What are the conditions for doing a Johansen cointegration test? Do the residuals need to be tested for serial correlation before you can do the test? Because sometimes I just don't find a model where this is the case. Or do the residuals don't need to be uncorrelated?
Are there other conditions regarding the Johansen test?
When I test for residual autocorrelation I use the Breusch-Godfrey LM test. What is the lag-order that I need to choose for this test? I have 158 observations in my time series. If I do the varselection in levels I always used a maximum lag of 12 and for the Breusch-Godfrey LM test I always used 6. Is this correct?
If so: where do I find references to support these conclusions?
 A: For your first question, yes, you need to have uncorrelated residuals.

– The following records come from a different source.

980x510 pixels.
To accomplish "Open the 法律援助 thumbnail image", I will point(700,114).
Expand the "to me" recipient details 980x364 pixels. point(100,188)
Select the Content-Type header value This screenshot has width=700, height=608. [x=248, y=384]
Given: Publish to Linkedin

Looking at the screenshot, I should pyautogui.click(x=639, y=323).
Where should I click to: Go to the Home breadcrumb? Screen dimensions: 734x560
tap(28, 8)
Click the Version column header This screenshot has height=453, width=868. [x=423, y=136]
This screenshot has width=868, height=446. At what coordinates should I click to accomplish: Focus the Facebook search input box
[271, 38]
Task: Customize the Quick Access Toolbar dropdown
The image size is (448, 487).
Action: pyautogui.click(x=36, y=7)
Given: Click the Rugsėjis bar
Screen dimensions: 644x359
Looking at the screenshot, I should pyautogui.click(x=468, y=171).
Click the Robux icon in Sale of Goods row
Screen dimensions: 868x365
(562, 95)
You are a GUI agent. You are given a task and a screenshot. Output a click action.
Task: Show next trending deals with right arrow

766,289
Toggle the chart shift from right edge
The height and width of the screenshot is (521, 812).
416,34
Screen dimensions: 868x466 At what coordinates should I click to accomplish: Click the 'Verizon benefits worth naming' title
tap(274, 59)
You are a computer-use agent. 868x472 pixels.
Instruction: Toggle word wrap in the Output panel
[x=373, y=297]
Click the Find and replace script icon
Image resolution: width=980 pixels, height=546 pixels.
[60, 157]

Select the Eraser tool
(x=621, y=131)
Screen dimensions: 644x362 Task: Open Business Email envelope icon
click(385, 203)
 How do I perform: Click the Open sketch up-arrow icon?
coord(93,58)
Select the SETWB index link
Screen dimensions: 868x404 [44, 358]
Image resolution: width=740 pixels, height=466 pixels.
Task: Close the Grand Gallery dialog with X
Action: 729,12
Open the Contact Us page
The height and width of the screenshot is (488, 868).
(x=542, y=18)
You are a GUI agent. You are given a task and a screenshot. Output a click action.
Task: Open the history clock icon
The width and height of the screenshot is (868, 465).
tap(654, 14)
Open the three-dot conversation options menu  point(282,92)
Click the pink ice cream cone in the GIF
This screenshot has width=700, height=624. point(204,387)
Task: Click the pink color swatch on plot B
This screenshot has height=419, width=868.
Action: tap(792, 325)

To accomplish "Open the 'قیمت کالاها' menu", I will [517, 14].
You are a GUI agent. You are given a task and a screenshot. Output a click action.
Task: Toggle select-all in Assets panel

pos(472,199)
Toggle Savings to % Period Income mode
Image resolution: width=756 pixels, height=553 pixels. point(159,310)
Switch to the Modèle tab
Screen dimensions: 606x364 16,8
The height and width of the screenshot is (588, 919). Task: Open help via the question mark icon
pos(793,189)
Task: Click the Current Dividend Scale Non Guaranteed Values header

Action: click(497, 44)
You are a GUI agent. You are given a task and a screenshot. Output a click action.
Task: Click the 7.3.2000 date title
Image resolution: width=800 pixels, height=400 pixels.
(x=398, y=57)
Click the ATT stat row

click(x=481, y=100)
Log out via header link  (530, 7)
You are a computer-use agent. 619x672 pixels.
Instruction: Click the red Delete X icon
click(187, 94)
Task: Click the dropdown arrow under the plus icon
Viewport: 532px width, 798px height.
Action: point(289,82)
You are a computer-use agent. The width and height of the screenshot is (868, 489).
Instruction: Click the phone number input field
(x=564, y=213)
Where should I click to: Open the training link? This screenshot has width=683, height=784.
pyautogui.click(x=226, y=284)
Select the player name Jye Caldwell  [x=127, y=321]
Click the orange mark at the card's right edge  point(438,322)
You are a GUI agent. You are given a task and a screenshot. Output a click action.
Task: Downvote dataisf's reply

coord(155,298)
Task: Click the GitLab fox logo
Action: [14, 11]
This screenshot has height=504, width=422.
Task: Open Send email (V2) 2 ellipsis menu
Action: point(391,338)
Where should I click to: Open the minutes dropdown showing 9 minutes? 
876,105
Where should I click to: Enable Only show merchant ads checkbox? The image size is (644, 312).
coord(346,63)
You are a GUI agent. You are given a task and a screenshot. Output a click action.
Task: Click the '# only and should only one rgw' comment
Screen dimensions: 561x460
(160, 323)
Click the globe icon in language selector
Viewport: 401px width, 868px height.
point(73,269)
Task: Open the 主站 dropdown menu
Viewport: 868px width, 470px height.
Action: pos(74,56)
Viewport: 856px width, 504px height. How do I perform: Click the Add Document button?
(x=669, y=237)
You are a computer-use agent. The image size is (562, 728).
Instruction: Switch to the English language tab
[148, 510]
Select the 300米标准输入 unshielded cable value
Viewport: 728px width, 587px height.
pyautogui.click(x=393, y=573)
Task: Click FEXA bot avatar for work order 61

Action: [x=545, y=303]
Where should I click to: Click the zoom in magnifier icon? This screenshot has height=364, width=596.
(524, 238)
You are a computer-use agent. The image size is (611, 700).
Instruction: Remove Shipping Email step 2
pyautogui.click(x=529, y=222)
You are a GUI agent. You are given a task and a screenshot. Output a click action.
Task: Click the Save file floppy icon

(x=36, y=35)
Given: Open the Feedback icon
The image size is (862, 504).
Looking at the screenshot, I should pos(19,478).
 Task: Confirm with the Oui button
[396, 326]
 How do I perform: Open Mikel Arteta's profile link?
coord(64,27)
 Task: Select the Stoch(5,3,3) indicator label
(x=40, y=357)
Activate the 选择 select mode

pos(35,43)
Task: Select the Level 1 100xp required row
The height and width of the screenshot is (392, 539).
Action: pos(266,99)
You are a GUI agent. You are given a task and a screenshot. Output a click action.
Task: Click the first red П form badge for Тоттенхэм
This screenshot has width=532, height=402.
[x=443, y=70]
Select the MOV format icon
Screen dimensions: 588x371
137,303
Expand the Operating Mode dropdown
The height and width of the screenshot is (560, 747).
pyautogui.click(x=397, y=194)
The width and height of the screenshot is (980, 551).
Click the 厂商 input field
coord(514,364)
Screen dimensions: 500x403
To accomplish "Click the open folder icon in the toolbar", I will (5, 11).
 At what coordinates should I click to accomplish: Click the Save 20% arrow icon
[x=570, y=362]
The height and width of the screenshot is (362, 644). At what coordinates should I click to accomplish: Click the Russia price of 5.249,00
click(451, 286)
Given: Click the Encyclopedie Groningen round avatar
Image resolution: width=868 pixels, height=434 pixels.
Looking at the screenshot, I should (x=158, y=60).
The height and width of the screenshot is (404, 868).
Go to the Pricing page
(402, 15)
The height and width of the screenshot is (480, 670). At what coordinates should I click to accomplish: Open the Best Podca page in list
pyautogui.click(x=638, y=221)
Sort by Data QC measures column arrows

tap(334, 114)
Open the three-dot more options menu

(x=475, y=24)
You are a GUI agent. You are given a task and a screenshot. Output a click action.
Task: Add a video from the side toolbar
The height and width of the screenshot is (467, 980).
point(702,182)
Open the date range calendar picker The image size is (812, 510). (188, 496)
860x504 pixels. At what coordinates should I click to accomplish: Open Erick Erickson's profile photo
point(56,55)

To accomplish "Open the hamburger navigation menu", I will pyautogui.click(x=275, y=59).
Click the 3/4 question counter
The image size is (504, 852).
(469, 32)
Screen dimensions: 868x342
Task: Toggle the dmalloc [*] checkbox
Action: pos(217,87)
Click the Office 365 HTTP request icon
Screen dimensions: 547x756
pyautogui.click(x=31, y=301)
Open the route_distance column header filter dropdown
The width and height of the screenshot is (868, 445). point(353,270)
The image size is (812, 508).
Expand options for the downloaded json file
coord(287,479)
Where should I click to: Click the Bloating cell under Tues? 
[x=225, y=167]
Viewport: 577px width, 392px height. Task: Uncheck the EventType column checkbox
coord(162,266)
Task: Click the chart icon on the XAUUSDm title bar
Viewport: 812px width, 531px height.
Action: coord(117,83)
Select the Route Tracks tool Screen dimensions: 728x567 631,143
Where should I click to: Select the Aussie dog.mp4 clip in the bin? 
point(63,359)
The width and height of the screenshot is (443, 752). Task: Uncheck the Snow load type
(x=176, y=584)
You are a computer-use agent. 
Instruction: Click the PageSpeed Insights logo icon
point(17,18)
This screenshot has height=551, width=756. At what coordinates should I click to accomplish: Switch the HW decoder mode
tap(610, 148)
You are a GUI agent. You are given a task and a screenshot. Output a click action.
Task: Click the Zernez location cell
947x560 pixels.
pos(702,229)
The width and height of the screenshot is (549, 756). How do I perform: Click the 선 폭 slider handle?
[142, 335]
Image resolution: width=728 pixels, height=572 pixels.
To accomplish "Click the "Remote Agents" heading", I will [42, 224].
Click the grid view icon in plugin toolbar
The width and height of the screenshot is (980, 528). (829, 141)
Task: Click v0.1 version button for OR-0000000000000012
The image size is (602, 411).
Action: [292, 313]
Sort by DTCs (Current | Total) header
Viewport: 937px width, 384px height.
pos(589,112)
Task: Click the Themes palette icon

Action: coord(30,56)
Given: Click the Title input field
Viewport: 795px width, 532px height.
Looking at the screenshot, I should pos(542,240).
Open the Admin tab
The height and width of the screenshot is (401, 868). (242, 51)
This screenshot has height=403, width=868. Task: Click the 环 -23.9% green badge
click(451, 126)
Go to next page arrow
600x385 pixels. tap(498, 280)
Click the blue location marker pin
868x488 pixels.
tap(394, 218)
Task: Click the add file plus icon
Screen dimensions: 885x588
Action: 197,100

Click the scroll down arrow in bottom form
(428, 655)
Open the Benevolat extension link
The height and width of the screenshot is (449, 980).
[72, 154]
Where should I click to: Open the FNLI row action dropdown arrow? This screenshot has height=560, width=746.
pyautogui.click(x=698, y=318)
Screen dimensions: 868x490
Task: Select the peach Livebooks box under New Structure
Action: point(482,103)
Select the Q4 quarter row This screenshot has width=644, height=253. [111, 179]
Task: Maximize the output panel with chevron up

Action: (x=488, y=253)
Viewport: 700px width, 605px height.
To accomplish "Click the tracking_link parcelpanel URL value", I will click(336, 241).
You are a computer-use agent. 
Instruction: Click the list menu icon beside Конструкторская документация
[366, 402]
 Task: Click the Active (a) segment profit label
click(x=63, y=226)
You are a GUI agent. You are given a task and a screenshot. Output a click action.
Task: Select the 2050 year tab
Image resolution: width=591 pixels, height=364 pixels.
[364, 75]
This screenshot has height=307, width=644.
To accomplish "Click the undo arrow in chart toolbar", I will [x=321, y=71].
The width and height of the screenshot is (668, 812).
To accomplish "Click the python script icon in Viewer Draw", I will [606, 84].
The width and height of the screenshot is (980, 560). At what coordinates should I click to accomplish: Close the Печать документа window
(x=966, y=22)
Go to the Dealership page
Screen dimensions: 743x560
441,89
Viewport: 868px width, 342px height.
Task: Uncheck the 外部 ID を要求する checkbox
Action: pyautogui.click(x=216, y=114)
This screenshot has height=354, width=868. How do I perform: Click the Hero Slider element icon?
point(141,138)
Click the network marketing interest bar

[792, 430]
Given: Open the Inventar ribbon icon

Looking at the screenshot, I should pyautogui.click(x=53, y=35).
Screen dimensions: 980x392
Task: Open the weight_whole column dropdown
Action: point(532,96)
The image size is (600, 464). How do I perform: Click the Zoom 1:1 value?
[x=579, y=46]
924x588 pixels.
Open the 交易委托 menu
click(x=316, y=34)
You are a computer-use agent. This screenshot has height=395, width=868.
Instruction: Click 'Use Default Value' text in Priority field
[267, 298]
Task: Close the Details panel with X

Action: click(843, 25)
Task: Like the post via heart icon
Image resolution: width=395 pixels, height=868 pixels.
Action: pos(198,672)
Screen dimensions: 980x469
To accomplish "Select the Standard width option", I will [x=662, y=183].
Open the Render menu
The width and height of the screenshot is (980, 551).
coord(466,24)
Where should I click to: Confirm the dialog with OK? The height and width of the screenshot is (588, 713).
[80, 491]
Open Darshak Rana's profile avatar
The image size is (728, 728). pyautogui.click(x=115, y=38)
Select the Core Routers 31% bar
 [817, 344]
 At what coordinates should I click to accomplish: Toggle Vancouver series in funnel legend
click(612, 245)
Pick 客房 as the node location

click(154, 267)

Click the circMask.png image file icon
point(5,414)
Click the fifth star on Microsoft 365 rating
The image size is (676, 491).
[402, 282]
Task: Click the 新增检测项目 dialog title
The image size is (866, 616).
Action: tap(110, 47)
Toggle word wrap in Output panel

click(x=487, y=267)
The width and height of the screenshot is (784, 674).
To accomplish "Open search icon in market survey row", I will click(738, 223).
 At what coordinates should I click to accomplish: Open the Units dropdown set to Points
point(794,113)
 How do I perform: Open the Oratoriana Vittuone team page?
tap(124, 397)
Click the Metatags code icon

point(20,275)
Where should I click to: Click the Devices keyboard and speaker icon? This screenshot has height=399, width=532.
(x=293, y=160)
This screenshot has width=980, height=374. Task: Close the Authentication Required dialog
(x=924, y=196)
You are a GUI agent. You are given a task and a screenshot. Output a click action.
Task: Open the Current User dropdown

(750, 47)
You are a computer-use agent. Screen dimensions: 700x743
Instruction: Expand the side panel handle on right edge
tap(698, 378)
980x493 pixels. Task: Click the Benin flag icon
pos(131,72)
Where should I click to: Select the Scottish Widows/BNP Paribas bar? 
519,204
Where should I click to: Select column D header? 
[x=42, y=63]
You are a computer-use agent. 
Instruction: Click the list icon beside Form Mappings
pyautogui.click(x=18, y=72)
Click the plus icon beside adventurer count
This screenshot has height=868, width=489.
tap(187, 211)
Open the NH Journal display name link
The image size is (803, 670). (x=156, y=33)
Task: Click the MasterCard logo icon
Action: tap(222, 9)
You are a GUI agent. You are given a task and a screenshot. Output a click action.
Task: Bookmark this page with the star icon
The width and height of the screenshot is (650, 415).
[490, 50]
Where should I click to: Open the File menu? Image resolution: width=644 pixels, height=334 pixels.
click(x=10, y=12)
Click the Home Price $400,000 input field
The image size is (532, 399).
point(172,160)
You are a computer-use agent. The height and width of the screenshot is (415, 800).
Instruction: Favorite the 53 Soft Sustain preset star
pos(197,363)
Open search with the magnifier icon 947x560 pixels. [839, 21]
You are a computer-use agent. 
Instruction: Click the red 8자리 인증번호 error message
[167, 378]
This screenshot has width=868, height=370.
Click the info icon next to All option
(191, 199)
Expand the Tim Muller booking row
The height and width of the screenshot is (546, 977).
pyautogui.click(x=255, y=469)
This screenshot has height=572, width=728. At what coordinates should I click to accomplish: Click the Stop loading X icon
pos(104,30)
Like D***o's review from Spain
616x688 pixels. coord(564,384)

In general, your need to determine the lag order of the VAR THEN your perform a cointegration test. This means that there must be no residual autocorrelation in your VAR model (if there still is, you need to increase the lag order. Which lag order to increase to will depend on your information criteria such as AIC, BIC, etc.). Once the VAR lag order is selected, you perform the cointegration test (assuming normally distributed residuals of course). Also note that the Johansen test statistic converges very slowly (even a sample size of 300 is considered to be small) hence the test result may not be reliable.
For your second question, there are only some general rules. Some may use lag of 12 since one may have yearly data. There may be other general rules btu I was taught to choose the maximum PACF. I have also heard of performing different LM tests with different lag then choose the one with the highest adjusted R-squared or the lowest AIC or SC.